Labeled peptides were analyzed in an Orbitrap Velos with one survey scan followed by data-dependent fragmentation of the 10 most abundant ions (Supplemental Figure 1A). Each precursor ion was fragmented twice, once with higher energy collisional dissociation (HCD) in order to obtain high signal intensities for low mass b and y ion peptide fragments followed by detection in the Orbitrap with a nominal resolution of 30,000 to quantify isobaric isotopologues and once in parallel with collision induced dissociation (CID) in the linear ion trap for efficient peptide identification (Supplemental Figure 1B). The CID spectrum is acquired fast enough to fit in the time window needed to record the high resolution HCD mass spectrum in the Orbitrap.

Systematic and random measurement errors influence mass precision. Therefore, we analyzed the intensities of the two y1 dimethylated lysine isobaric isotopologues of a complete MudPIT experiment (Supplemental Figure 2). While detection of the two isobaric y1 isotopologues requires a theoretical resolution of at least 60,000 (estimated from a resolution of 30,400 at m/z 177.1538 by the 10% valley definition), we determined an average resolution of 236,000 at m/z 177.1568 when the Orbitrap mass analyzer was set to a nominal resolution of 30,000. Experiments performed at a resolution lower than 30,000 failed to resolve the two y1 isobaric isotopologues reliably, whereas increasing the nominal resolution to 60,000 drastically reduced the number of identified peptides due to the increased time needed for recording the transient in the Orbitrap mass analyzer. Light and heavy y1 isobaric isotopologues were measured with high precision in almost all tandem mass spectra with minimal peak broadening (SD ±0.13 mDa). The y1 ion signal intensities covered 5 orders of magnitude from 102 to 107 counts with an average of 2.88 × 103 counts (Supplemental Figure 2, right panel). Background ion signals of lower signal intensity were observed only at lower or higher m/z values than the y1 isobaric isotopologues and displayed a repetitive pattern along the m/z axis, which did not interfere with detection and quantification of the y1 isobaric isotopologues.

************

- WORK ITEM A -
List every distinct resolution value stated in the mass spectrometry text.
- WORK ITEM B -
Retype the mass spectrometry text from "Labeled peptides were" up to and including "in the Orbitrap.".
The listing after this text is not needed for any of the work here.

- RECORD SET -

************

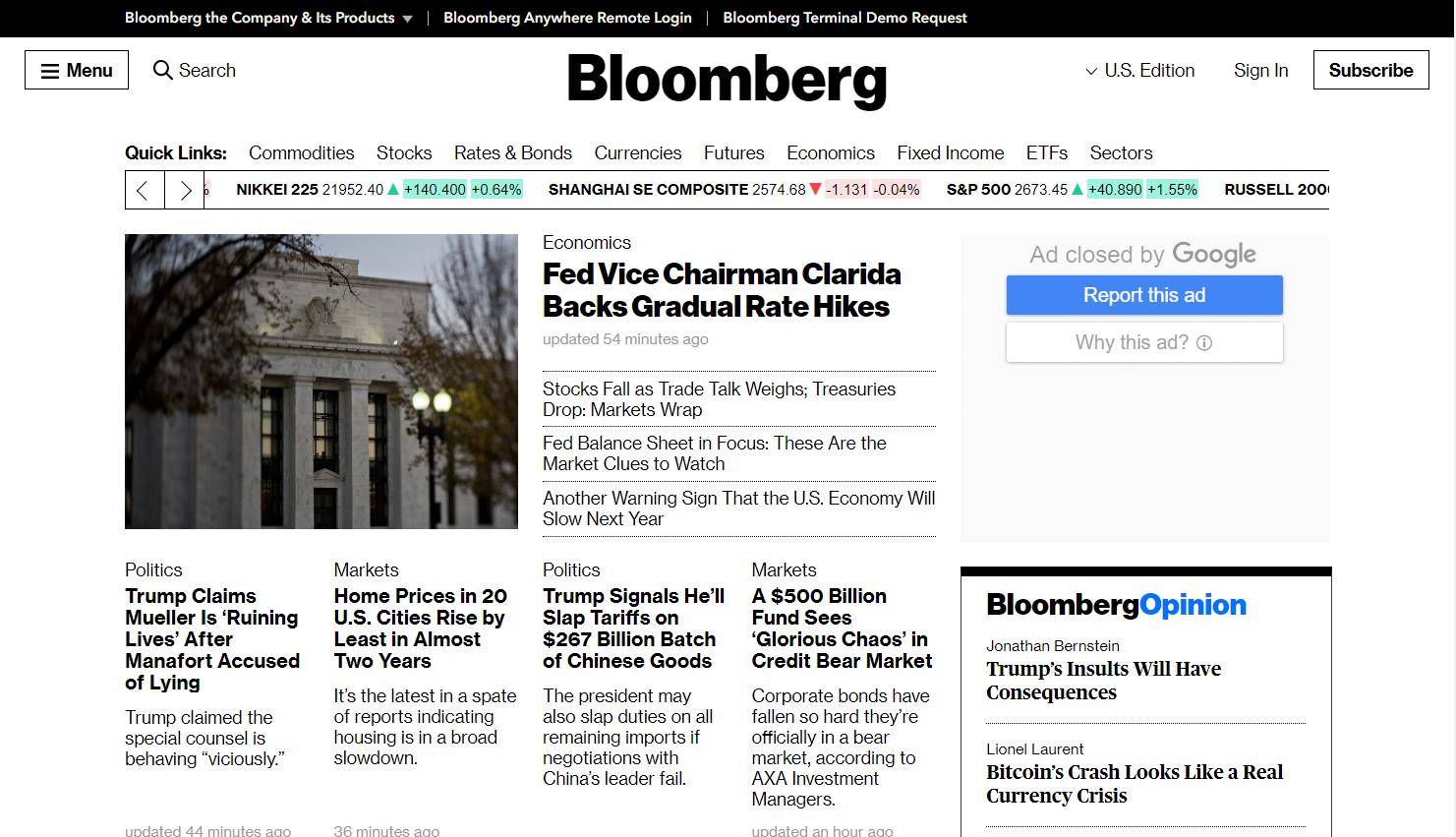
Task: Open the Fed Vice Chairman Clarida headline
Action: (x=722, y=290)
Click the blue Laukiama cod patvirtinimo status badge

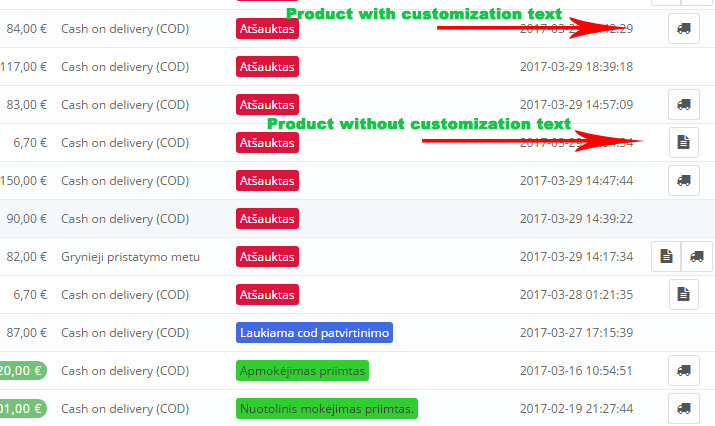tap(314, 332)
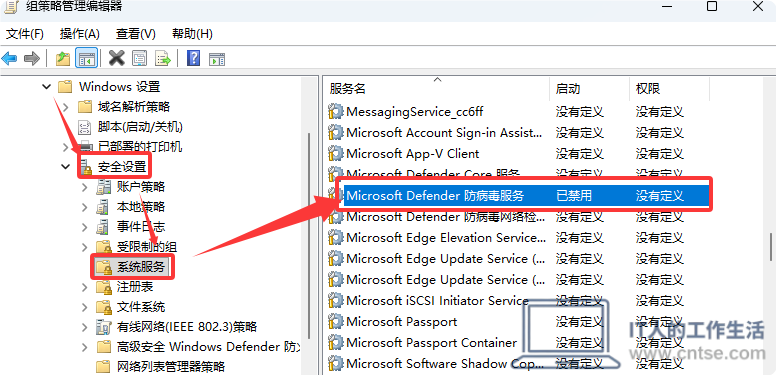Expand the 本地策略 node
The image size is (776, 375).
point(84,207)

************

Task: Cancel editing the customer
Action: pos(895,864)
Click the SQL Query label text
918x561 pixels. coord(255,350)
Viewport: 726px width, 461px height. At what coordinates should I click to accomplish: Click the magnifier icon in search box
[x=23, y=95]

************

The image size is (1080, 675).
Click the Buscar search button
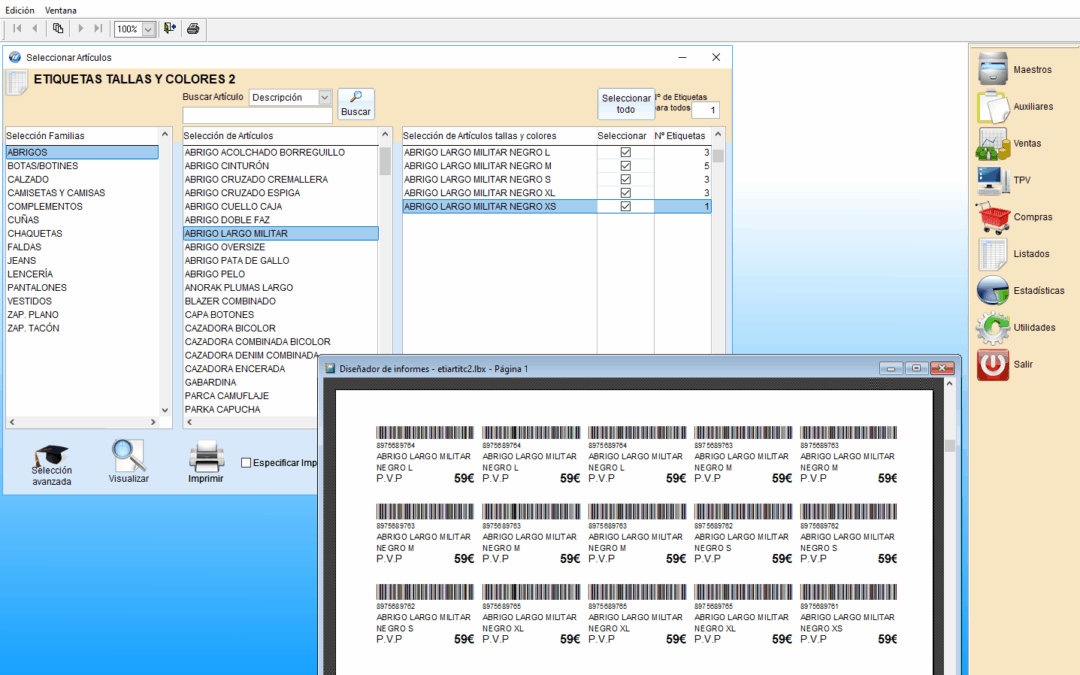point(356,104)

************

- RESULT A -
30,000; 60,000; 30,400; 236,000

- RESULT B -
Labeled peptides were analyzed in an Orbitrap Velos with one survey scan followed by data-dependent fragmentation of the 10 most abundant ions (Supplemental Figure 1A). Each precursor ion was fragmented twice, once with higher energy collisional dissociation (HCD) in order to obtain high signal intensities for low mass b and y ion peptide fragments followed by detection in the Orbitrap with a nominal resolution of 30,000 to quantify isobaric isotopologues and once in parallel with collision induced dissociation (CID) in the linear ion trap for efficient peptide identification (Supplemental Figure 1B). The CID spectrum is acquired fast enough to fit in the time window needed to record the high resolution HCD mass spectrum in the Orbitrap.